- [TASK TO COMPLETE]: Give every line from the entries that contains "will".
━━━━━ INPUT DATA
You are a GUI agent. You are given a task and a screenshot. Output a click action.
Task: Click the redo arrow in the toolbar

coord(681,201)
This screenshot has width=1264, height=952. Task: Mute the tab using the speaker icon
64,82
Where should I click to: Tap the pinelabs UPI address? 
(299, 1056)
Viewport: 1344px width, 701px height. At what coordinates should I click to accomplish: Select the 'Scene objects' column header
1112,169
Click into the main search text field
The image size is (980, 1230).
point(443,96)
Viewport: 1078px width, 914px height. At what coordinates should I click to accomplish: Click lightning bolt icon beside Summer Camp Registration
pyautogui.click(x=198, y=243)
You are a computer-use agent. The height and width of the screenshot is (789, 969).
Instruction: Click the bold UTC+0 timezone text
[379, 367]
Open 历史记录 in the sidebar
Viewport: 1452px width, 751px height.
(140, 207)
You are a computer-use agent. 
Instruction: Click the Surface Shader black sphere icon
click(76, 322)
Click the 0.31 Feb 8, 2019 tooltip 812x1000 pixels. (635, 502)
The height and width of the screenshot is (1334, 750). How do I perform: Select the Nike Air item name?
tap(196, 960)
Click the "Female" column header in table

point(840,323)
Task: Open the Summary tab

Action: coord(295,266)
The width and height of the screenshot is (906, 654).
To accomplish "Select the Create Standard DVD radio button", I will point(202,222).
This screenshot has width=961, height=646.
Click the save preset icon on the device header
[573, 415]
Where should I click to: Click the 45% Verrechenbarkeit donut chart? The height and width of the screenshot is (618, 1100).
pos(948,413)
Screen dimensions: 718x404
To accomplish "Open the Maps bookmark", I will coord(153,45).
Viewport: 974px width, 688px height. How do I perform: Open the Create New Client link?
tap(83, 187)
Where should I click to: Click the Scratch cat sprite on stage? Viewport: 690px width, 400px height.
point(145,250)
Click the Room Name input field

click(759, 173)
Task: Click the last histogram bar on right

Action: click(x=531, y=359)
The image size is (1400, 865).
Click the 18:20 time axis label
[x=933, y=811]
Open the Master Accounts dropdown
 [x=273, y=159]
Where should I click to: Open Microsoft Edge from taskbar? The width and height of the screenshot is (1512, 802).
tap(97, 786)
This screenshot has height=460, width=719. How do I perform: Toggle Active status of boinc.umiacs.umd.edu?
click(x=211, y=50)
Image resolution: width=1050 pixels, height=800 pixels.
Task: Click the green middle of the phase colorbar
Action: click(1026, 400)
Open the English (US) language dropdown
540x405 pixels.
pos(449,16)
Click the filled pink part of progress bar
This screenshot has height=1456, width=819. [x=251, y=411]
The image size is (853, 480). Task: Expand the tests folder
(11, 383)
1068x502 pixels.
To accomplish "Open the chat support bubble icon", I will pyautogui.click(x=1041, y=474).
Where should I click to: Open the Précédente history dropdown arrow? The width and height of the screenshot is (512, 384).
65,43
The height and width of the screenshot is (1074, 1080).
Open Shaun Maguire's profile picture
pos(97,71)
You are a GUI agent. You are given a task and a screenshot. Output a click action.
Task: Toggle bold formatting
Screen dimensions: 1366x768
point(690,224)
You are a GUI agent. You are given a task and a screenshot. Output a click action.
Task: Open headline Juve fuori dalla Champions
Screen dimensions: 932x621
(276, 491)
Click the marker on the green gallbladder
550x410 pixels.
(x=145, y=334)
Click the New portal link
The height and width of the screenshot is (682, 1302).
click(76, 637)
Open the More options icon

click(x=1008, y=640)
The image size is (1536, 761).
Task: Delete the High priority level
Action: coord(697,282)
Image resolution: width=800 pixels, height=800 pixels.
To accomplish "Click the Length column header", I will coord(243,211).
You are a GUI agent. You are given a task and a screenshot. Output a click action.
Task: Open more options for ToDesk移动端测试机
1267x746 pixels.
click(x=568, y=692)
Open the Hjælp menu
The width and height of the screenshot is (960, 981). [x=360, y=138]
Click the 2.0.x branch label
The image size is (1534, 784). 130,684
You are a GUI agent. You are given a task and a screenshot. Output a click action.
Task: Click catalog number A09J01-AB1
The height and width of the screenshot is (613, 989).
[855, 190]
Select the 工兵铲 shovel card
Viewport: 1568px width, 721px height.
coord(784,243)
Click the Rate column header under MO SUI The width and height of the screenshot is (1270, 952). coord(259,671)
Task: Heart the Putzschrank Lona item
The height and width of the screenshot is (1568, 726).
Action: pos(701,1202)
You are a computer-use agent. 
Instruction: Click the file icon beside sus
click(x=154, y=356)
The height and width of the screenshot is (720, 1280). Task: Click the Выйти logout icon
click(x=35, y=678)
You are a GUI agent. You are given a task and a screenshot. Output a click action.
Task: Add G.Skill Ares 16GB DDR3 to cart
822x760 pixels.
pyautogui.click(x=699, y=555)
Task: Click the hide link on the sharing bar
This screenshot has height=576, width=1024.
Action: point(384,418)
━━━━━━━━━━
- [RESULT OF THE TASK]:
To accomplish "Select the Create Standard DVD radio button", I will point(202,222).
To accomplish "Open the Maps bookmark", I will coord(153,45).
To accomplish "Open the chat support bubble icon", I will pyautogui.click(x=1041, y=474).
To accomplish "Click the Length column header", I will coord(243,211).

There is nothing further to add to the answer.